On the last stop on the tour, the UW Memory and Brain Wellness Center's clinical space, DelBene sat with some of the clinic team and the Alzheimer's Association WA State Chapter's Bob LeRoy and Peter Newbould to talk about the challenges and opportunities for people diagnosed with memory loss and their care partners and Medicare/Medicaid funding.

Social worker Karen Clay, Dr. Thomas Grabowski, Suzan DelBene (WA-01)

In the context of dementia care, Medicare is a federal health insurance program that pays for inpatient hospital care and some of the doctors' fees and other medical items for people with Alzheimer's or dementia who are age 65 or older; Medicaid is a federal program that pays for long-term care for people who have used up most of their own money. One in 4 people with dementia are on Medicaid.

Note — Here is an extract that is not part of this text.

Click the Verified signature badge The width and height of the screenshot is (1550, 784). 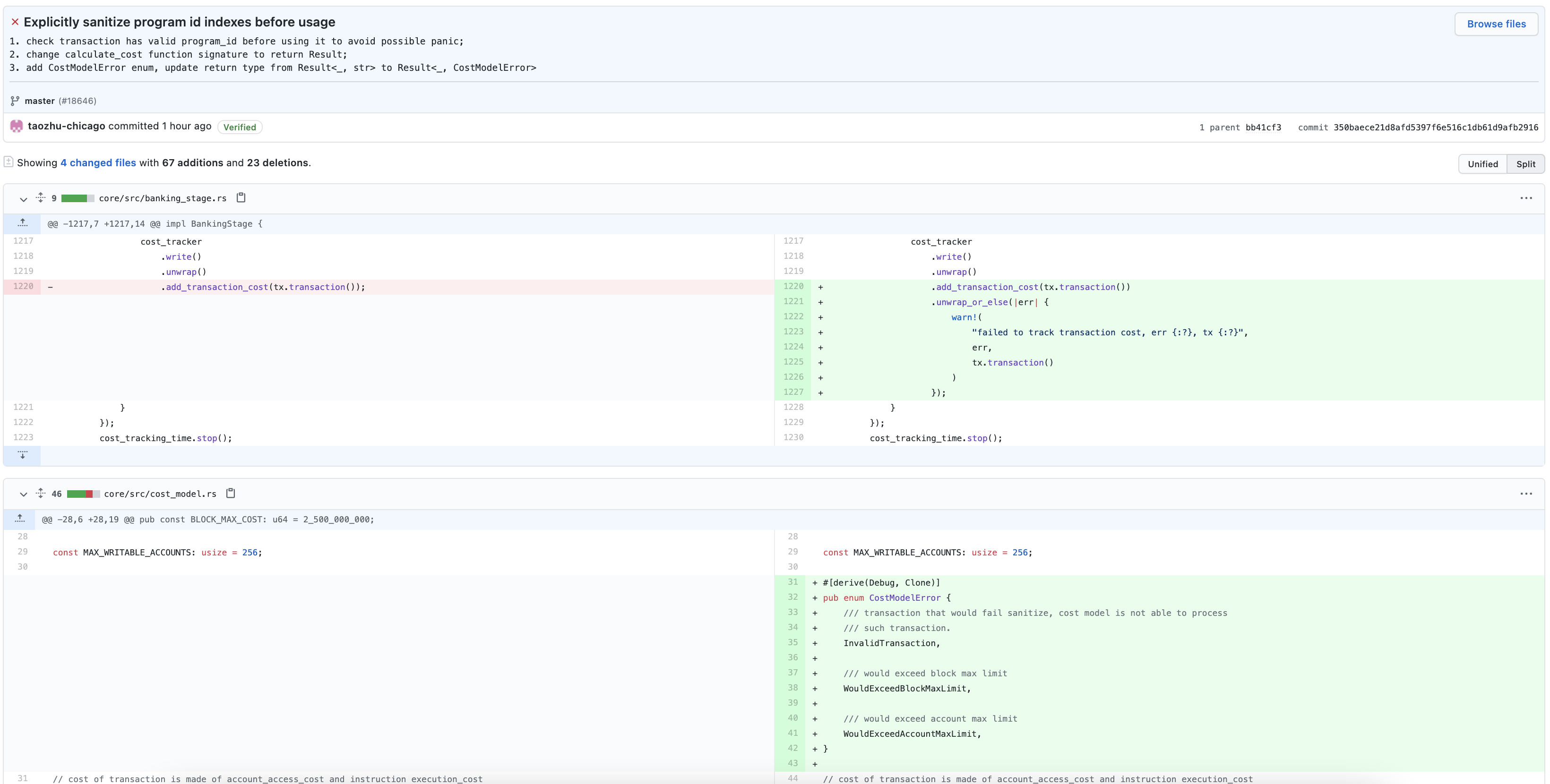[x=240, y=127]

However, these resources cannot compensate for the astronomical costs for long-term dementia care in the home or in a facility. "Families often have to make choices about quality of continuing care or finances they wouldn't otherwise make," said Karen Clay the social worker at the Memory and Brain Wellness Center. "People sometimes have to move loved ones further away or use up lifesavings and go into debt. However, we are fortunate to have the Caregiver Support Program through the Washington State Department of Social and Health Service's Aging and Long-Term Support Administration, which can provide some in-home caregivers and access to care facilities."

One highlight came with a good question from DelBene: "What are best ways for us as a community to describe the impact to research if we were to cut Medicare and Medicaid as significantly as is being proposed?"

Dr. Angela Hanson, a researcher and geriatrician at the UW Memory and Brain Wellness Center, spoke from her experience about the Centers for Medicare & Medicaid Services (CMS). "When the CMS is well funded, they provides innovative services to keep people at home longer, which saves money down the road. When we cut funding to the CMS, those programs are cut in the interest of providing basic services. As a geriatrician, I'm noticing that some of those innovative care programs that began under the last administration have dwindled without the support they need."

The CMS also plays a critical role in geriatric medicine, a field relatively few medical students pursue. Dr. Hanson noted that almost all funding for residency training for future geriatricians, and funding for geriatric fellowships, comes out of the NIH and Medicare budgets. "We often say that it takes an act of Congress to make more doctors!"

In the midst of these challenging situations, the UW Memory and Brain Wellness Center supports families on the journey with memory loss, especially by creating opportunities for patients to capitalize on remaining strengths and intact abilities, while adjusting to challenges over time. We showed DelBene our handbook A Basic Guide to Living with Memory Loss, created with input from patients and care partners. We also highlighted the new Integrated Memory Care, an enhanced care program for patient-caregiver dyads struggling with communication, behavior issues, or depression and anxiety. The six-session psychotherapy intervention, developed by the clinic team, provides education about dementia and training in helpful ways to adapt.

We could have used another hour (or two!), but we think Congresswoman Suzan DelBene has all the information she needs for her time back in Washington DC. "On behalf of our patients and their families, the UW ADRC is incredibly grateful to Congresswoman DelBene for championing this work," says Dr. Grabowski.